An affidavit of Leon states he remembers three or four warnings for loud noise before January 2007, whereas a synopsis of calls prepared by Worthington Public Safety Director Mike Cumiskey documents 12 warnings.

Leon claims Gaul slammed him against a door frame on the night of March 16, 2007, while he was in handcuffs -- "a violent thrust" that caused a left shoulder dislocation. The exhibit filed to support this claim, partial medical records of Leon, show no concrete proof there was a separation. It is simply documented that Leon told health care providers he was injured in an altercation with police. The medical records from the day of the incident state everything is normal, other than Leon's stated tenderness.

The claims against the other city employees are supported by depositions from Leon and Pena, but the depositions of Chapulis and Eshleman deny the claims. With no witnesses to the conversations other than the plaintiffs and defendants, it will come down to one person's word against another's.

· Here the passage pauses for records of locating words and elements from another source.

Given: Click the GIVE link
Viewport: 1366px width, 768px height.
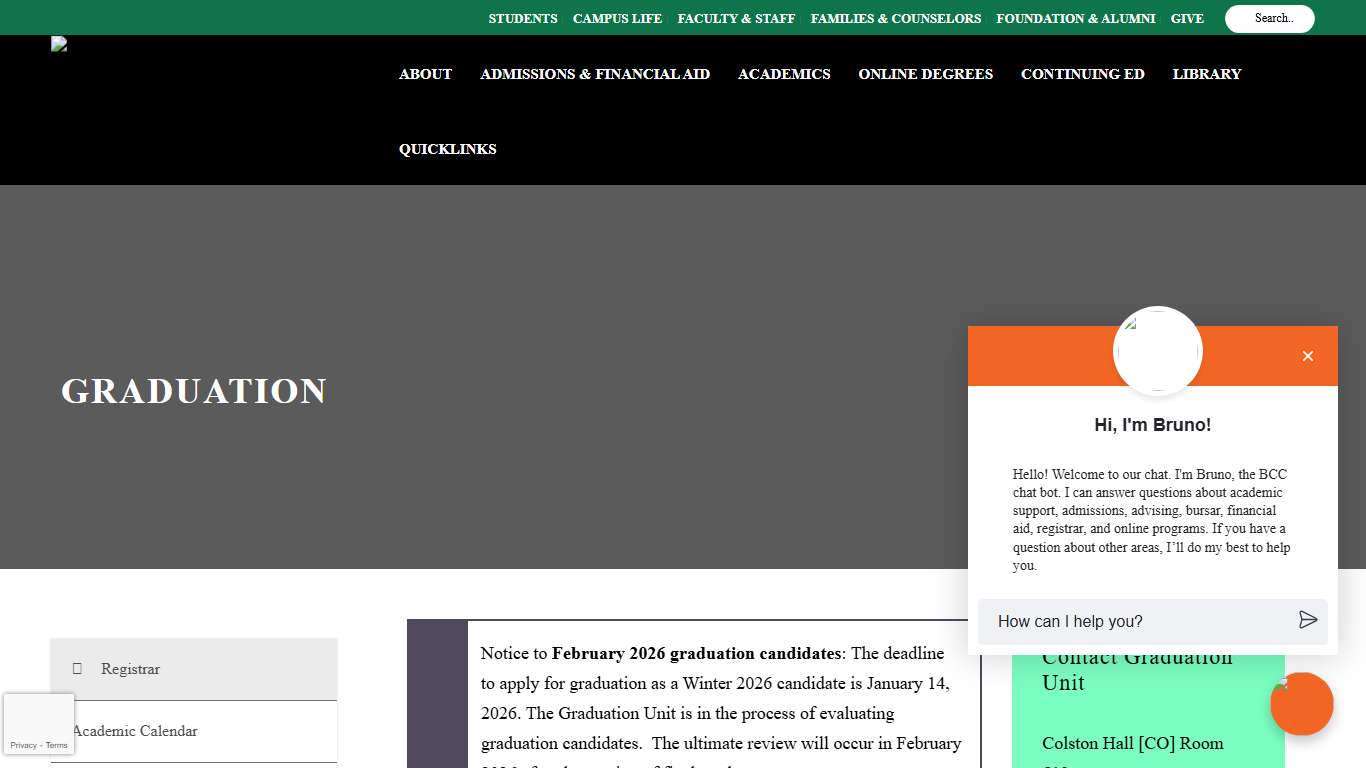Looking at the screenshot, I should 1187,18.
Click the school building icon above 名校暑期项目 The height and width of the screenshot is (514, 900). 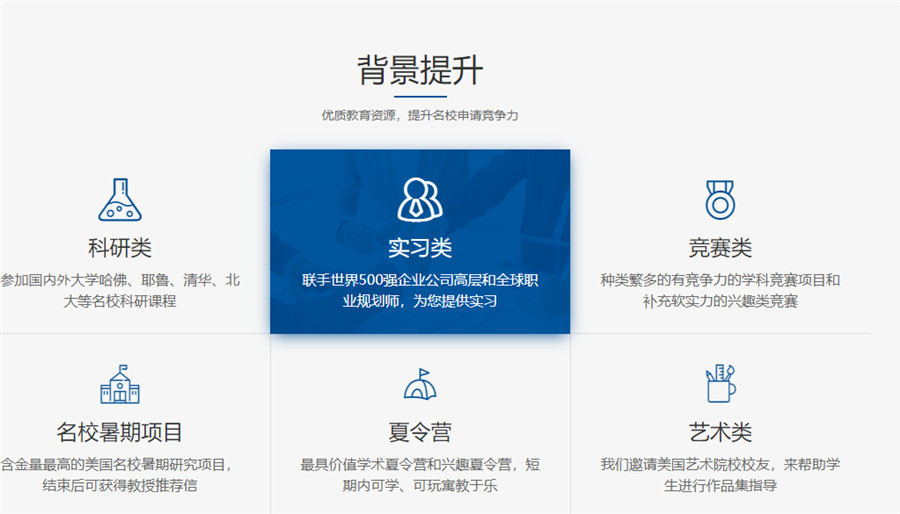coord(120,384)
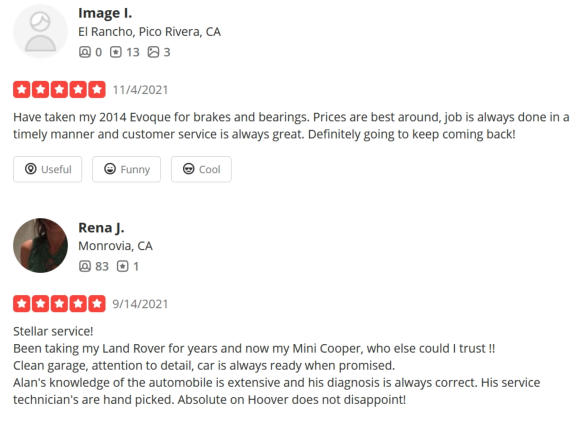This screenshot has height=421, width=585.
Task: Click the five-star rating dated 11/4/2021
Action: (x=59, y=90)
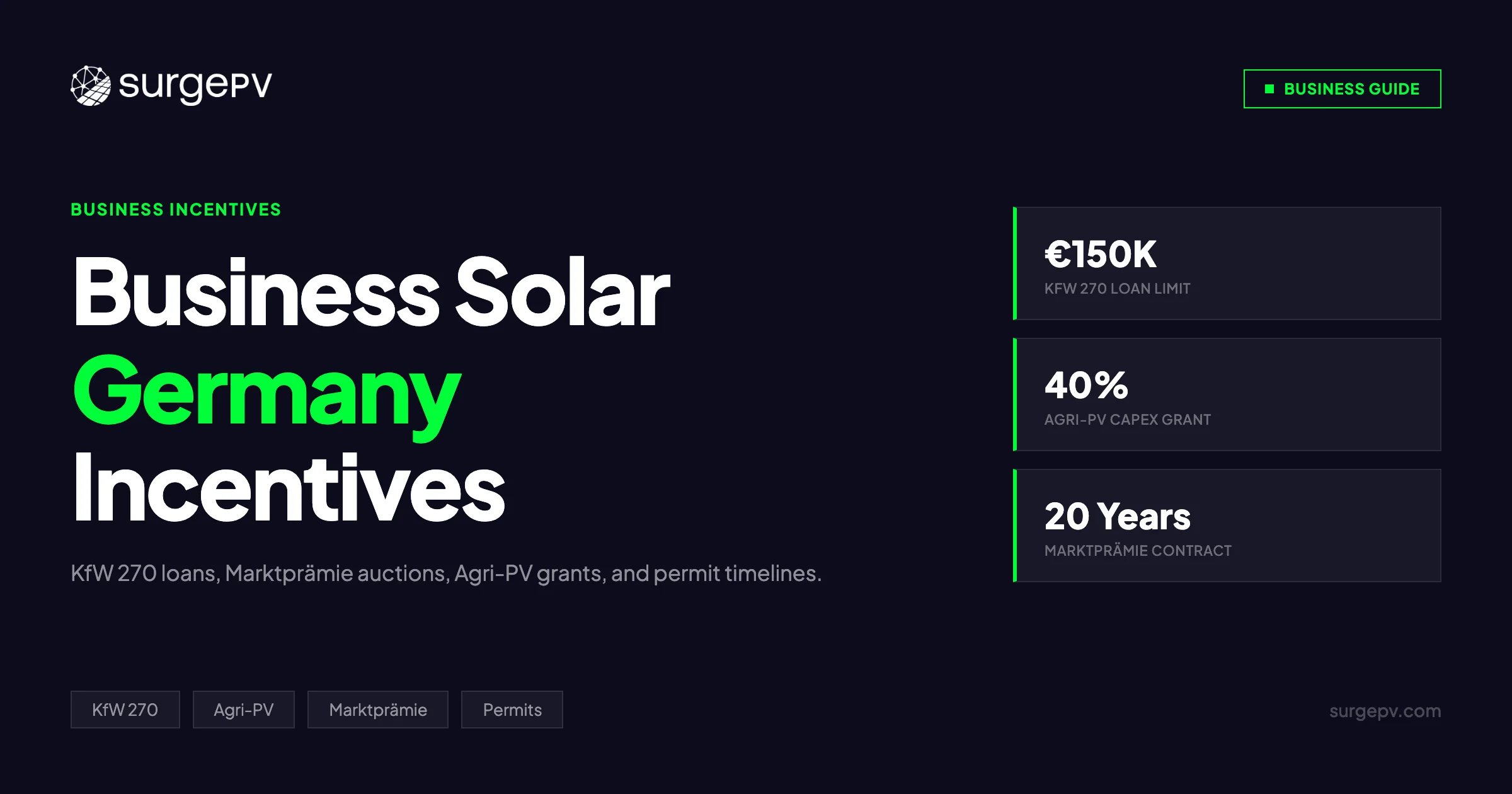Click the surgePV wordmark text

click(x=195, y=86)
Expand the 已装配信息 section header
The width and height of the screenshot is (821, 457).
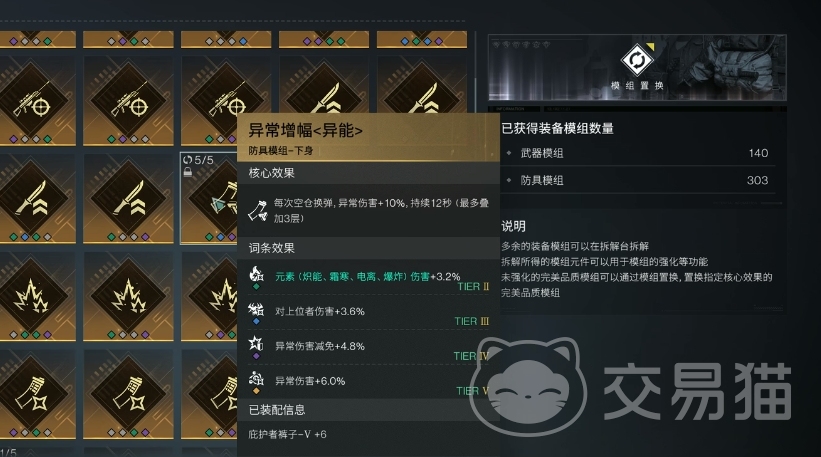tap(369, 410)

A witness list of 21 people was filed by the plaintiffs, and in his deposition, Leon states all but one of those people were in the club the night of the alleged altercation between Leon and Gaul. The affidavit of another police officer was filed by the defendants to support Gaul's claims he never pushed Leon into a wall or made derogatory comments.

The hearing for the summary judgment motion will take place at 2:30 p.m. May 29 in the U.S. Courthouse in Minneapolis. Instead of rendering a decision from the bench, the judge will file his decision on the motion sometime afterward.